Supplied text:
I shadow volunteer Gita Dev for a time, wanting to see how the locals are responding to her efforts to help collect enough signatures to place an open space measure on the November ballot. The drive will have to gather signatures from 15 percent of the registered voters in the city, about 5,300 of them, to succeed. The prime organizations behind the drive, Save the Bay and Friends of Redwood City, have until the middle of September to submit enough names.
In case you're not familiar with the effort, the two organizations, as part of the Open Space Vote Coalition, are trying to put a brake on housing and commercial developments on existing open space within Redwood City. Mostly, they're trying to prevent half of the huge expanse of Cargill salt evaporation ponds being converted to those uses. If they get enough signatures, and voters approve the ballot measure in November, the city charter will be amended to require that any further commercial developments on Redwood City open space gain a two-thirds vote of approval from city residents.

Stored items:
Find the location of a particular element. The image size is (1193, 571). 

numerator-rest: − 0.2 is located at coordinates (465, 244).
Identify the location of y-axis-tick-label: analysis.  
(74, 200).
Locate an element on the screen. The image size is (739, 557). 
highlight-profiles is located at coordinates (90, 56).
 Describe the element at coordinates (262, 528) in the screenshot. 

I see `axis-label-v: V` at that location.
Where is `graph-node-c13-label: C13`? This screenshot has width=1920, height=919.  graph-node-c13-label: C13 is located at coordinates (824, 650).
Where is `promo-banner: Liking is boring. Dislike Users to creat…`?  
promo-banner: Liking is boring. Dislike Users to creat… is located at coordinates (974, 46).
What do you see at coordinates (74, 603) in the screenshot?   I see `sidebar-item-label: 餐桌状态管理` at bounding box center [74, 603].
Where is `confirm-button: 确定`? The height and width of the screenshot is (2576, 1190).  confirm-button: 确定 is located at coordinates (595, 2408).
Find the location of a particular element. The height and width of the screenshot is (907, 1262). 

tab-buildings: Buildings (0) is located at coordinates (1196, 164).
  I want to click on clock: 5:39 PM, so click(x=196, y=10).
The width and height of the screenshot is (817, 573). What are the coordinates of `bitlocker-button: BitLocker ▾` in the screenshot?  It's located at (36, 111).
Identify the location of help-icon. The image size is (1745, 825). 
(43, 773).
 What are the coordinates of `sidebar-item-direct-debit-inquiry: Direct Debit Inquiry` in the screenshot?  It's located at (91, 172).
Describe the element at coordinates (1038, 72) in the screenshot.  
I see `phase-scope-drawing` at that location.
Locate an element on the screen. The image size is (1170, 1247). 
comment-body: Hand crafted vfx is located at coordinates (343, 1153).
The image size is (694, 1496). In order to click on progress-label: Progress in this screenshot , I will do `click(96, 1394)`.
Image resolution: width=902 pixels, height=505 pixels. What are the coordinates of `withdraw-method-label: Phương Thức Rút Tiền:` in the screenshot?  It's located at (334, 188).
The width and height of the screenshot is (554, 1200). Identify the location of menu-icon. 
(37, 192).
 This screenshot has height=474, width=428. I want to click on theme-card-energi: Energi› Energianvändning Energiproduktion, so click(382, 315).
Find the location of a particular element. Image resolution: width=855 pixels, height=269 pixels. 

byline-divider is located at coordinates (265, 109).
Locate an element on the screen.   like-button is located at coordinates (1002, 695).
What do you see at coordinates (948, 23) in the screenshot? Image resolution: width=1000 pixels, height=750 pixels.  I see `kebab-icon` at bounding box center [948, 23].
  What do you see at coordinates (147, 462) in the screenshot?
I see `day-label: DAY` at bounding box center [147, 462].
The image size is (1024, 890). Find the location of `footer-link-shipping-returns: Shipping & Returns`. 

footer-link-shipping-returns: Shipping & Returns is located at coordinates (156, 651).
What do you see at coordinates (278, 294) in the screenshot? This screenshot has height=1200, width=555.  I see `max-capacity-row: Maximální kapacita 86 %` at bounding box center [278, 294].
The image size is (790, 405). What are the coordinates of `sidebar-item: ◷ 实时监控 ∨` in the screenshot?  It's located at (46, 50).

Parts of the exercise:
**A)** According to the text on the Redwood City open space drive, how many registered voters must sign for the drive to succeed?
**B)** Continue the text on the Redwood City open space drive from its last sentence.

Written responses:
**A)** About 5,300, or 15 percent of the city's registered voters.

**B)**
The proponents of the charter amendment claim that a telephone poll earlier in the year revealed that 71 percent of Redwood City residents favor a city charter amendment, but some have criticized proponents for only offering limited results from the poll. I decide to watch volunteer Gita Dev for a while before judging for myself how visitors to the shopping center react to the open space initiative.
I soon realize that perhaps one-third of the shoppers are either from out of town or too young to vote. Another one-third are either in too much of a hurry to sign anything or don't want to be bothered (mostly women in the first category and men in the second category) - or they've already signed the petition. It's the final third segment that yields rewards to Dev (an architect living in Woodside).
She tells me she's overcome her inhibitions enough to make a quick approach to people entering the grocery store - knowing she's got a one-or-two sentence chance to get their attention. With clipboard in hand, she throws out, after learning that they're a bona fide local registered voter: "Would you be willing to sign a petition to try to save our open space?" and if she gets their full attention, "... I mean our parks and baylands."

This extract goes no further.